(Exercise passage):
"""

IN THE HIGH COURT OF FIJI
AT LAUTOKA
MISCELLANEIOUS JURISDICTION


CRIMINAL MISC. HAM NO. 83 OF 2024


BETWEEN :


TANIELA KASA RADOVU
APPLICANT


AND :


THE STATE
RESPONDENT


Counsel : Ms. K. Vulimainadave for the Applicant.
: Ms. S. Swastika for the Respondent.


Date of Submissions : 26 August, 2024
Date of Hearing : 26 August, 2024
Date of Ruling : 09 September, 2024


RULING

[Application for bail pending trial]


  1. The applicant seeks bail pending trial by filing his Bail Application Form supported by the affidavits of two proposed sureties namely Joji Seseu the elder brother of the applicant and Paula Radovu the younger brother of the applicant. The affidavits were sworn on 17th May, 2024, both the proposed sureties understand their roles and responsibilities if accepted as a surety. The elder brother of the applicant is happy to accommodate the applicant at his residence at Narere, Suva. The applicant has also filed his undated affidavit in reply filed in court on the day of the hearing.
  2. This application is opposed by the state, they rely on the affidavit of W/ CPL. 3961 Meredani sworn on 4th June, 2024.
  3. Both counsel filed written submissions and also made oral submissions during the hearing for which this court is grateful.

"""

(Collected material):
"""

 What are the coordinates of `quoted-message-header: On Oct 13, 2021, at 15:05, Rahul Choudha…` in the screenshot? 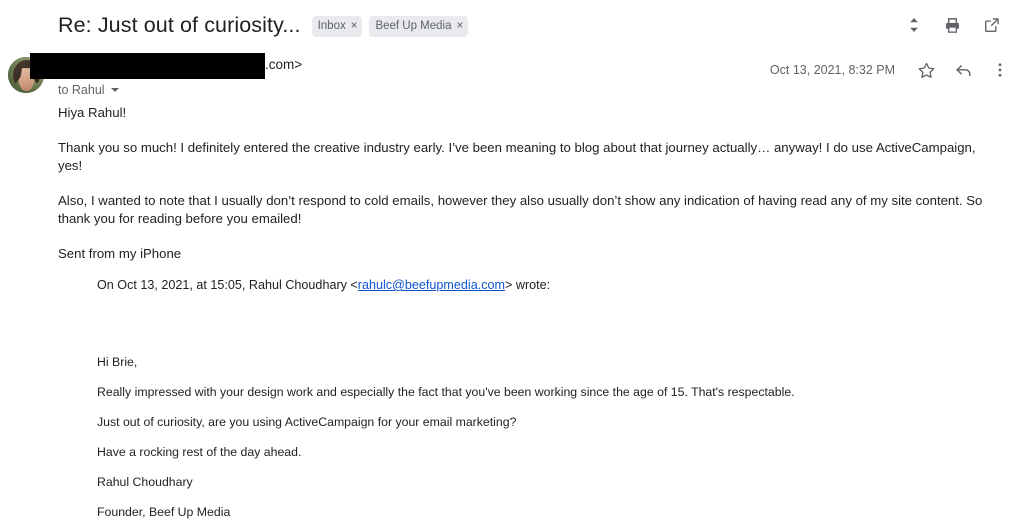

"""

(Parts of the exercise):
a - From the bail ruling, output the passage that begins with the words "1. The applicant" and ends with "4th June, 2024.", copying it exactly.
b - According to the bail ruling, where is the applicant's elder brother willing to accommodate the applicant?

(Answers for this exercise):
a -
1. The applicant seeks bail pending trial by filing his Bail Application Form supported by the affidavits of two proposed sureties namely Joji Seseu the elder brother of the applicant and Paula Radovu the younger brother of the applicant. The affidavits were sworn on 17th May, 2024, both the proposed sureties understand their roles and responsibilities if accepted as a surety. The elder brother of the applicant is happy to accommodate the applicant at his residence at Narere, Suva. The applicant has also filed his undated affidavit in reply filed in court on the day of the hearing.
  2. This application is opposed by the state, they rely on the affidavit of W/ CPL. 3961 Meredani sworn on 4th June, 2024.

b - At his residence at Narere, Suva.